La Trinité dans la vie du frère convers


« Moi, frère N.…, je fais ma profession solennelle et je promets obéissance, chasteté et pauvreté à la très sainte Trinité”. Voilà en quels termes le religieux trinitaire consacre librement sa personne et ses biens au service de son Ordre. Authentique religieux, le frère convers s’engage à remplir ces trois obligations fondamentales dans un grand esprit d’union à Dieu. Il sent le besoin de la prière, de la méditation, en un mot, d’une véritable spiritualité a ses dimensions pour être constamment à la hauteur de sa sainte vocation.

Puisque le mystère de la très sainte Trinité est le mystère primordial de notre foi, il est normal de chercher de ce côté pour puiser des éléments de spiritualité dans la contemplation de cette souveraine vérité

Dieu le Père :
Ce qui nous permet de nous faire une certaine idée de la première personne de la très sainte Trinité, c’est le fait qu’elle engendre de toute éternité un Fils en tout semblable a elle-même. Cette génération est toute spirituelle – quoique véritable - puisqu’elle transmet la vie du Père a celui qui est engendré, non selon la chair, mais selon l’Esprit.

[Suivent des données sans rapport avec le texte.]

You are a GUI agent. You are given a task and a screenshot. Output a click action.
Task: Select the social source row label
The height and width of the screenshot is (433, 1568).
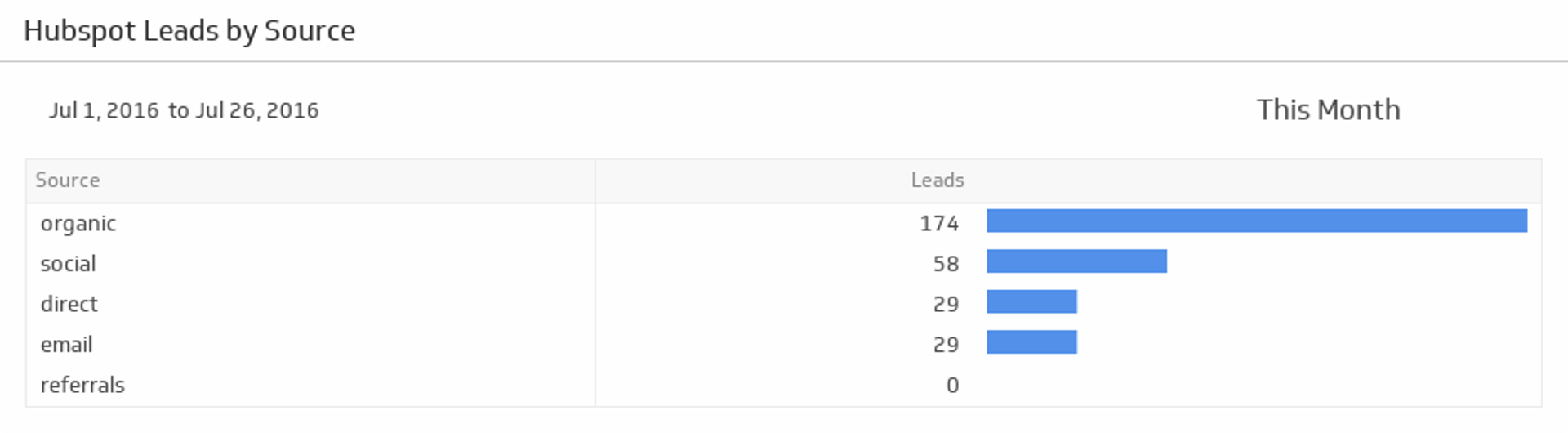click(x=69, y=264)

Le mystère de cette génération ineffable jette l’âme dans une admiration muette et la ravit à elle-même. Se consacrer à Dieu le Père par le vœu de chasteté, n’est-ce pas en quelque sorte rendre un hommage à cette génération d’un ordre si élevé qu’elle fait pâlir tout autre mode de génération ? Celui qui sacrifie par le vœu de chasteté toutes les joies de la paternité sait qu’il renonce à un bien normal et légitime pour lui préférer un plus grand bien : celui d’engendrer spirituellement des enfants de Dieu par son apostolat caché

Dieu le Fils : 
La deuxième personne de la très sainte Trinité est la pensée de Dieu le Verbe de Dieu comme l’appelle saint Jean. Cette parole est l’expression si parfaite de toute la richesse du Père qu’elle l’épuise totalement dans cet unique concept. Le Fils n’est que l’expression vivante et personnelle de la pensée du Père.

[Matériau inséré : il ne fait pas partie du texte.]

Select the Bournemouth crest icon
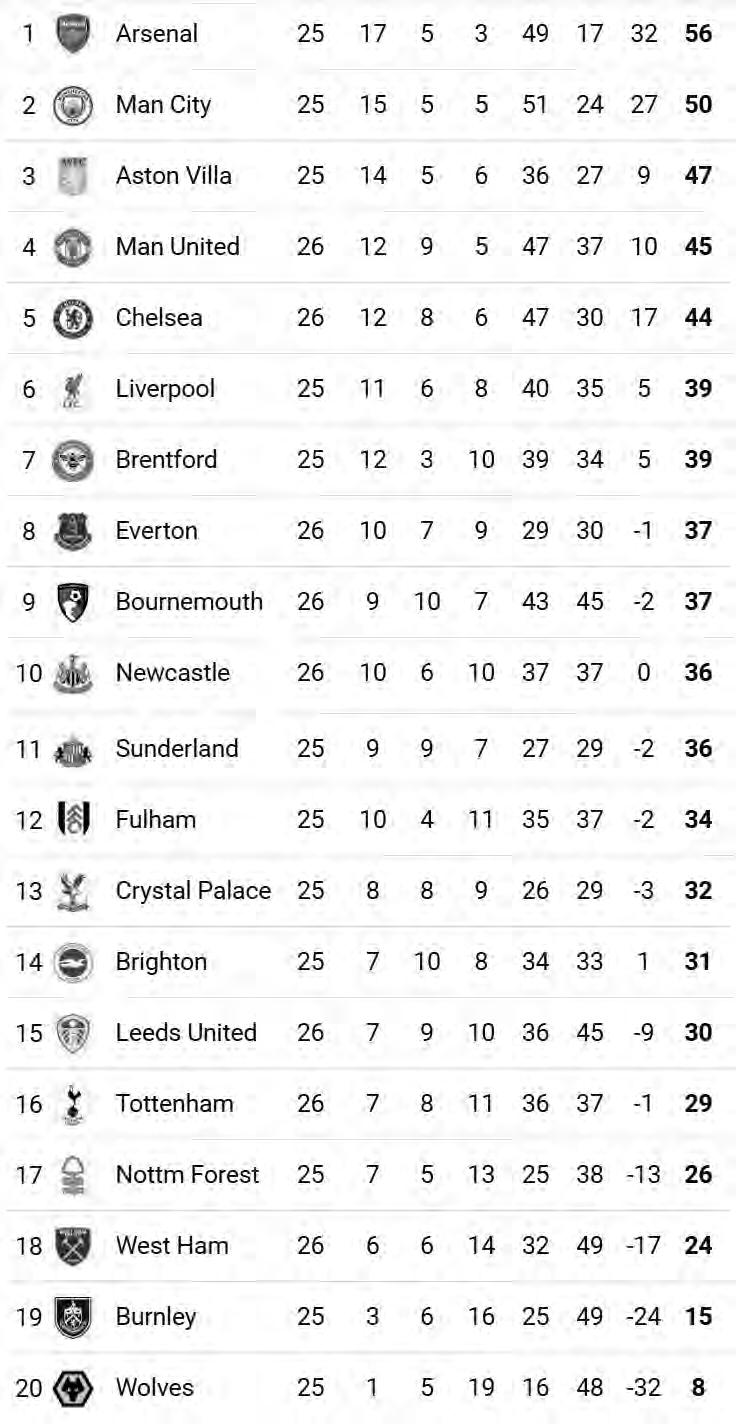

Par son vœu d’obéissance, le religieux consacre au Fils tout ce qu’il est au plus intime de lui-même pour se conformer le plus exactement possible au Verbe de Dieu, a la Parole du Père. Désormais plus rien ne comptera pour lui hors de cette parole divine exprimée par la bouche de ses supérieurs légitimes. Par son obéissance, le religieux devient en quelque sorte “un miniature” du verbe fait chair, de la parole divine incarnée dans un homme mortel, puisque toute sa vie durant, il s’efforcera d’incarner la volonté de Dieu sur lui-même.

Dieu le Saint-Esprit :
Enfin, la troisième personne de la très sainte Trinité est caractérisée par le don souverain de l’amour du Père à l’égard de son Fils et du Fils à l’égard de son Père : don mutuel d’une richesse vitale qui dépasse tous les dons de la nature et de la grâce.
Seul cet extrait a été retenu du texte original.